15.3.19

Contumácia


Mogwai, “Scrap”, in https://www.youtube.com/watch?v=zRRhmbrPMoY
No dorso de um livro de leis, uma anotação rebelde: “as leis, se existem, é porque são esquecidas.” 
O juiz discorda. Ufana-se de fazer aplicar as leis quando alguém as atropela. O réu, sentado no banco a preceito, discute a interpretação do crime de que vem acusado: ele não foi autor do que lhe imputam – e se por acaso for determinado que o foi (compensando um esquecimento inato), dirá que um punhado de atenuantes o favorecem na ilibação. A vítima está danada. Intui que tudo se encaminha para a expiação legal do réu. Acaba a concordar com a anotação à margem no livro de leis que ficou aparentemente perdido num banco do tribunal. 
As três pessoas vão para sítios diferentes, à saída do tribunal. Não adivinhavam que, nessa mesma noite, coincidiriam na amesendação no mesmo restaurante (em mesas diferentes). Não se falaram, apesar de se terem entreolhado. Cada um comentou, com as pessoas que os acompanhavam, a coincidente circunstância de horas antes estarem no mesmo lugar e em lugares diferentes.
Naquela noite, o juiz interiorizou a anotação que servia de rodapé ao livro de leis que alguém esquecera no tribunal. (Ele ficara zelador do livro, não fosse alguém reclamar a sua posse.) Sabia que há muita gente que assim pensa.
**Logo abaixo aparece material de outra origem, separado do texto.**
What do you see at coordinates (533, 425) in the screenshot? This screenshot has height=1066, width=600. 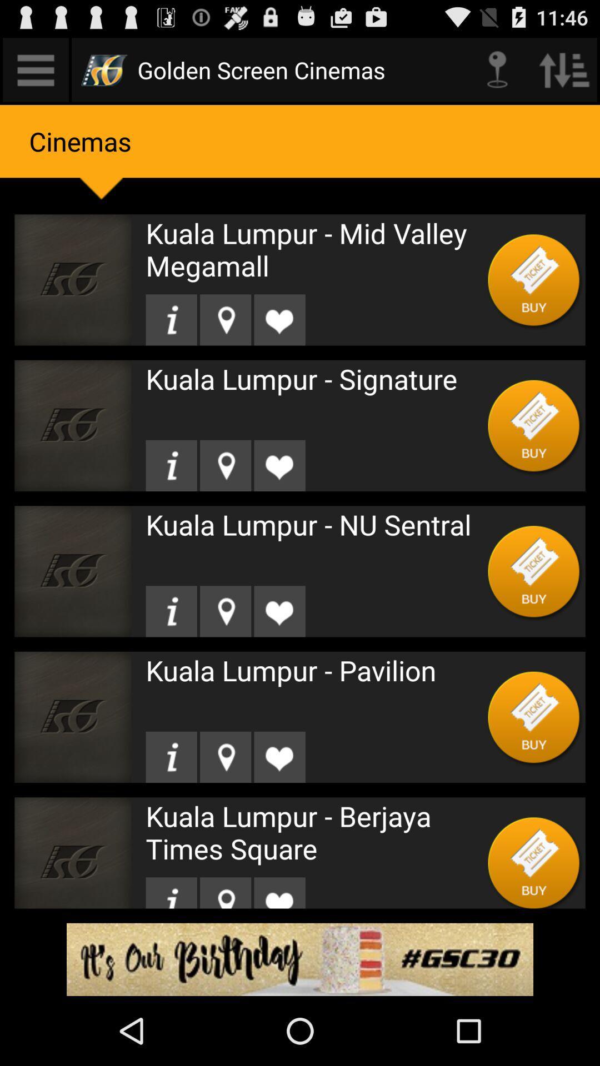 I see `option` at bounding box center [533, 425].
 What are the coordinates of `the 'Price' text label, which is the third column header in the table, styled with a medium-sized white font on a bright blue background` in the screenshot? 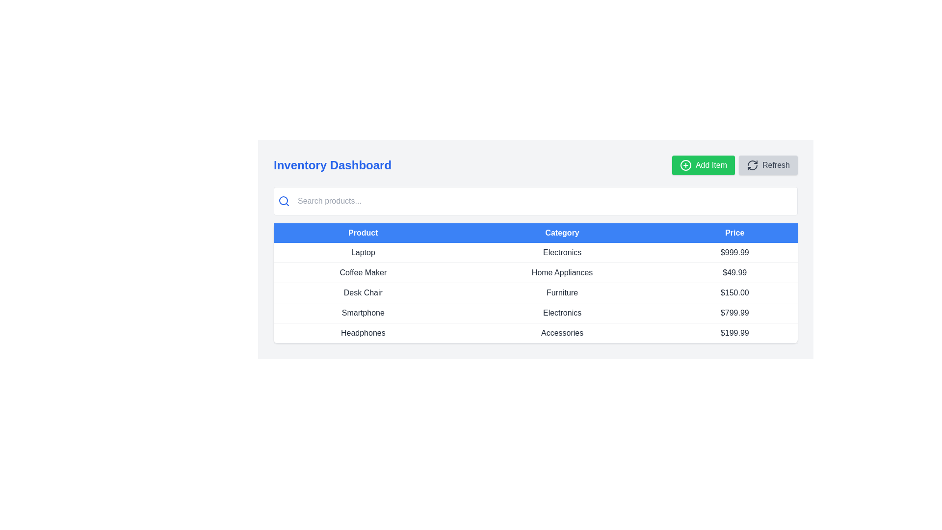 It's located at (735, 233).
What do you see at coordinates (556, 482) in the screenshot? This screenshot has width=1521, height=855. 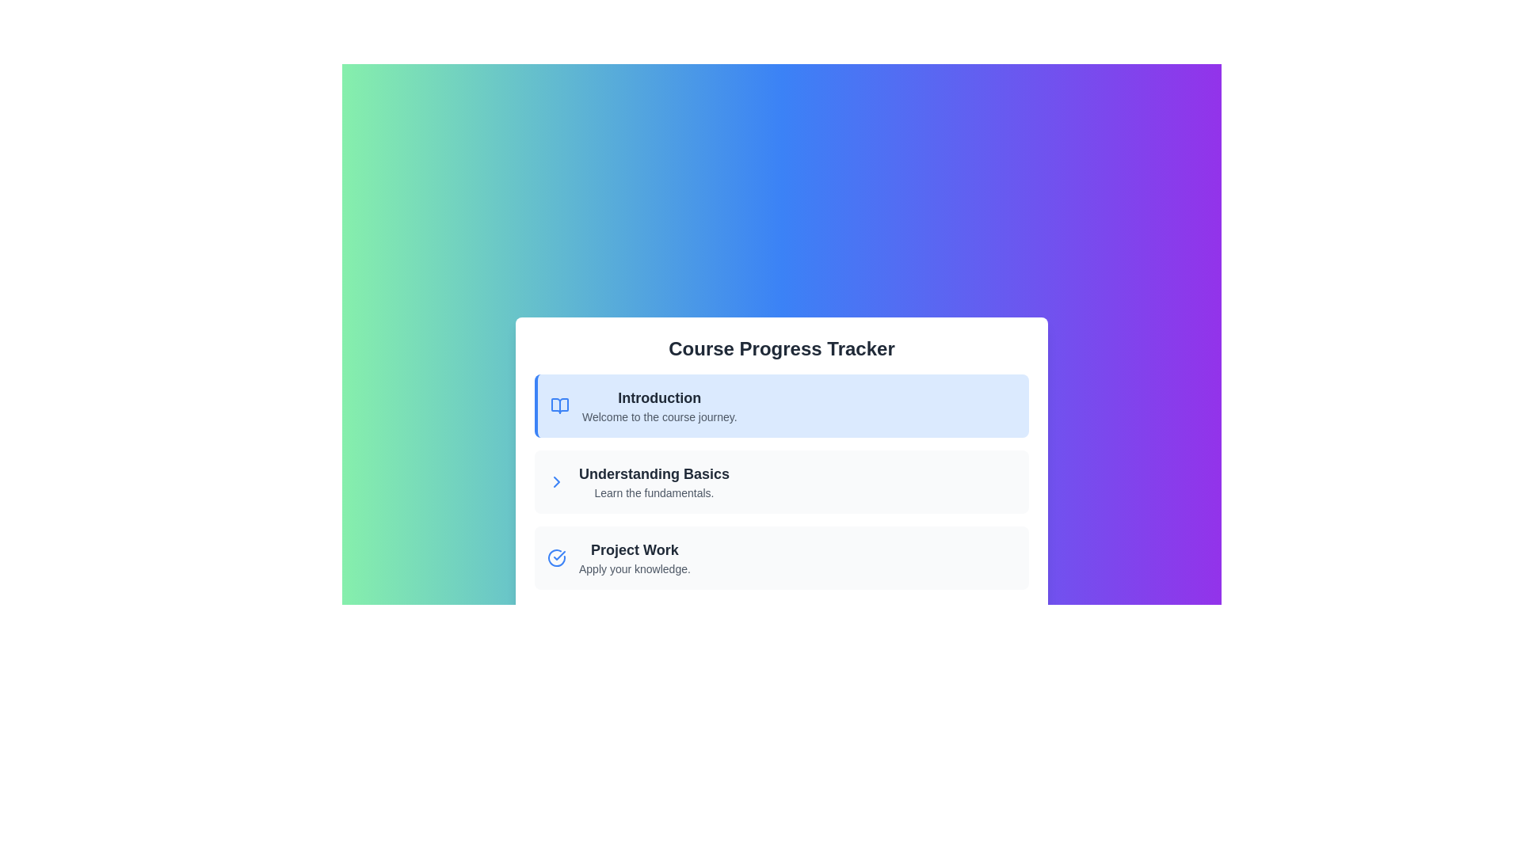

Gente que vive à margem da lei e tira proveito, num risco constante que é o de ser apanhada em falso e cair nas malhas dos vigilantes da lei. Mas o juiz sabia que alguns figurões bem-postos, senhores de gordas fortunas, a condizer com a sua obesa estampa, senhores que circulam nos interstícios dos corredores do poder e o conseguem influenciar através de meios em débito dos mínimos de legalidade, tinham o condão de escapar às malhas da lei. (As histórias correm de boca em boca e, nos corredores onde fruem os rumores, era dado adquirido – por isso o juiz o sabia, como muita gente o sabia.) 
O juiz de igual modo sabia, como muitos o sabiam, que era infrutífero lançar o anzol a estes figurões, que, ato contínuo, vozes mais altas cuidavam de apagar os vestígios e de sacrificar a diligência dos ingénuos que acreditavam que podiam trazer os figurões perante a justiça. Este era o tempo e o lugar em que compensava (materialmente falando) ser contumaz profissional.